L'inconnu de la bibliothèque
- Tu es perdue ?
Je me figeai, la main encore sur la poignée de la porte. En face de moi, se tenait un personnage complétement farfelu...
Son haut-de-forme en feutre noir était usé et troué par endroits. Ses vêtements, colorés et mal assortis, ses cheveux roux vif et son teint blafard le faisait ressembler à un clown tout droit sortit d’un cirque. Mais ses yeux d’un vert pétillant, derrière ses lunettes à armature noire, étaient trop perçants, et son ton trop sérieux pour qu’il soit un bouffon. Il me scrutait du regard, en cet instant même, avec nonchalance et calme, cependant je devinais que ce n’était là qu’une façade, un masque.
Simple pressentiment ou réminiscence de mon passé ici en tant qu'Ecila ?
Impossible à dire, mais je fus tout de suite sur mes gardes.
Assis contre le rebord d'une immense fenêtre qui flottait à un petit mètre du sol, une jambe battant dans le vide et l’autre repliée contre son corps, l’homme ne cessait de me fixer. Il devait avoir environs trente ans, peut-être moins.
Une incroyable bibliothèque aux rayonnages bourrés à craquer de livres vieux de plusieurs siècles qu'une épaisse couche de poussière recouvrait de son linceul d’oubli se déployait autour de la fenêtre. Cette dernière donnait sur une forêt aux couleurs automnales que le crépuscule réhaussait de ses tons chatoyants. C'est donc sur fond de rouge, d'or et d'orange que se découpait la silhouette de l'étrange personnage.
- Tous ceux qui passent cette porte sont perdus, continua l'inconnu avec un petit sourire en coin. Fais-tu exception à la règle ?
Je me raidis. Ce n'était qu'une expression, je le savais, mais entendre le mot "règle" après les récents événements...
Un frisson me parcourrut.
Voyons, je m'étais enfui, j'avais bu la potion riquiqui, je m'étais changée et j'avais ouvert cette porte... cela faisait donc quatre actions. Autrement dit, c'était le tour de la Reine juste avant que je n'ouvre cette porte... De fait, cet homme pouvait très bien être un de ses suppôts, placé là par ses soins...
- Si tu es perdu, je peux t'indiquer le chemin, tu sais, continua l'improbable individu. Si tu veux te rendre au nord, tu dois prendre cette allée (il pointa du doigt une allée entre les rayonnages sur ma gauche). Marche cent pas, jusqu'au livre Jabberwoky et compagnie, prends ensuite à droite jusqu'au livre Soleil Lunaire, un gros livre rouge sur la troisième étagère en partant du bas, continue tout droit et tourne à gauche au livre L’histoire de l’Histoire de l’histoire. Le nord se trouve pile entre L’aveugle voyant et Le manège troué. Tu ne peux pas te tromper ! Pour le sud, en revanche, il faut revenir sur tes pas et...

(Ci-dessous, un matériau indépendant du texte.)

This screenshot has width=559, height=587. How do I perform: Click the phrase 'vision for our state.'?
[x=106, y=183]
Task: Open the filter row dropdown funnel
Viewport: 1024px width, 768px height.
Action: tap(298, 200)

- Je ne suis pas perdue ! je l'interrompi.
- Ah non ? C'est étrange alors... seuls ceux qui sont perdus peuvent passer cette porte...

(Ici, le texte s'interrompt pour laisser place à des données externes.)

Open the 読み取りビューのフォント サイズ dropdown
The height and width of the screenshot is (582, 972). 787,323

Son ton et la lueur dans son regard me firent froid dans le dos. Alors je fis la première chose qui me passa par la tête : je reculai et refermai la porte dans un claquement sec.
Comme il n'y avait pas de clef pour verrouiller la porte, je reculai encore de quelques pas, m'attendant à tout instant à voir l'homme enfoncer le battant de bois et se ruer sur moi. Mais non, la porte resta sagement fermée.
- Ouf, soufflai-je.
- Ouf, répéta une voix à mon oreille.
Je sursautai, m'écartai d'un bond en avant et me retournai.
Il était là, l'homme étrange, juste là, devant moi. De près, il me dépassait de presque deux têtes.
Donc, si j'avais ma vraie, il devrait m'arriver en-dessous du genou, estimai-je bêtement. Comme si ce constat allait m'aider, là, tout de suite.
- Tu sais que tu es la première à refermer la porte ? Je m'étais toujours demandé ce qu'il arrivait si quelqu'un qui l'avait ouverte la refermait... Bon, je m'étais attendu à un truc du genre, mais quand même, qu'est-ce que c'était drôle !
Je reculai encore et dès que je senti la surface dure de la porte derrière moi, je fis volteface, l'ouvrit et me mis à courir droit devant moi... où je manquais heurter l'homme que je cherchai justement à fuir !
Il me regardait, droit et immobile, son petit sourire en coin toujours collé à ses lèvres, au milieu de la bibliothèque. La fenêtre, elle, avait disparu.
Confuse, je me retournai. Derrière moi, la porte était grande ouverte et de l'autre côté... de l'autre côté je voyais l'homme, au milieu de la bibliothèque...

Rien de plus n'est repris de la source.